Source excerpt »

---

The primitive operations on \<^typ>‹'a dlist› are specified
indirectly using the projection \<^const>‹list_of_dlist›. For
the empty ‹dlist›, \<^const>‹Dlist.empty›, we finally want
the code equation
›
text %quote ‹
\<^term>‹Dlist.empty = Dlist []›
›
text ‹
\noindent This we have to prove indirectly as follows:
›
lemma %quote [code]:
"list_of_dlist Dlist.empty = []"
by (fact list_of_dlist_empty)
text ‹
\noindent This equation logically encodes both the desired code
equation and that the expression \<^const>‹Dlist› is applied to obeys
the implicit invariant. Equations for insertion and removal are
similar:
›
lemma %quote [code]:
"list_of_dlist (Dlist.insert x dxs) = List.insert x (list_of_dlist dxs)"
by (fact list_of_dlist_insert)
lemma %quote [code]:
"list_of_dlist (Dlist.remove x dxs) = remove1 x (list_of_dlist dxs)"
by (fact list_of_dlist_remove)
text ‹
\noindent Then the corresponding code is as follows:
›
text %quote ‹
@{code_stmts Dlist.empty Dlist.insert Dlist.remove list_of_dlist (Haskell)}
›
text ‹
See further @{cite "Haftmann-Kraus-Kuncar-Nipkow:2013:data_refinement"}
for the meta theory of datatype refinement involving invariants.
Typical data structures implemented by representations involving
invariants are available in the library, theory \<^theory>‹HOL-Library.Mapping›
specifies key-value-mappings (type \<^typ>‹('a, 'b) mapping›);
these can be implemented by red-black-trees (theory \<^theory>‹HOL-Library.RBT›).
›
end

---

Dataset extract »
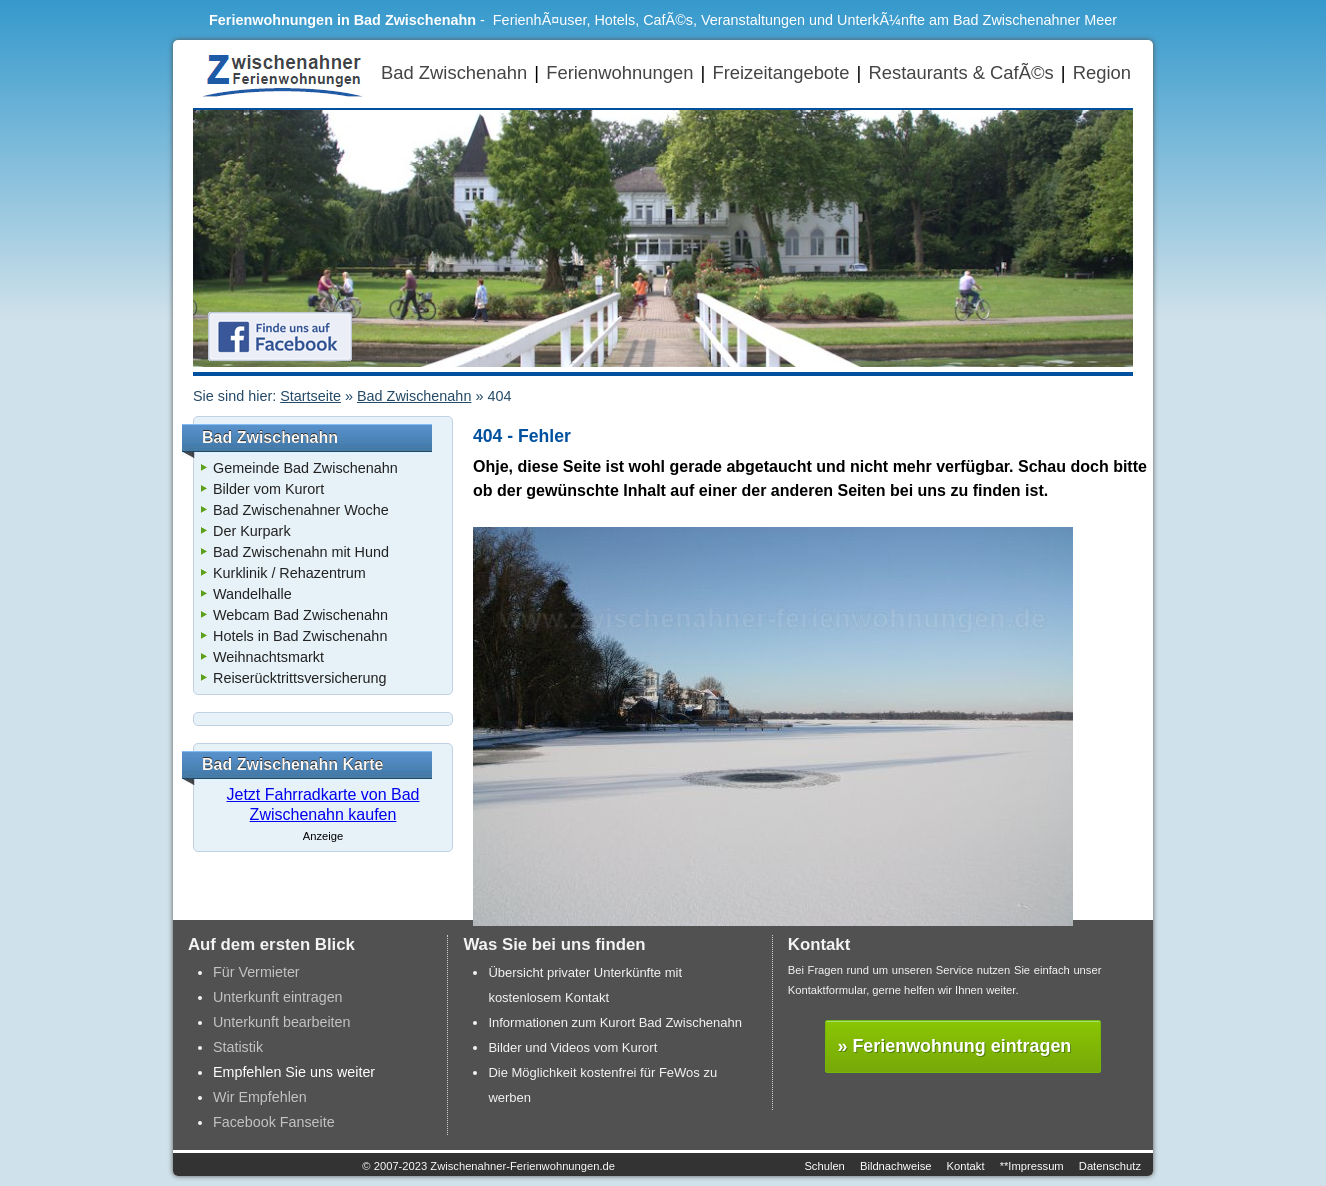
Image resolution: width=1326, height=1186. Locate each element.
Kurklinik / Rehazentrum (289, 573)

---

What you have to do » In the excerpt on dlist code equations, which library theory specifies key-value mappings?

Answer to the exercise » HOL-Library.Mapping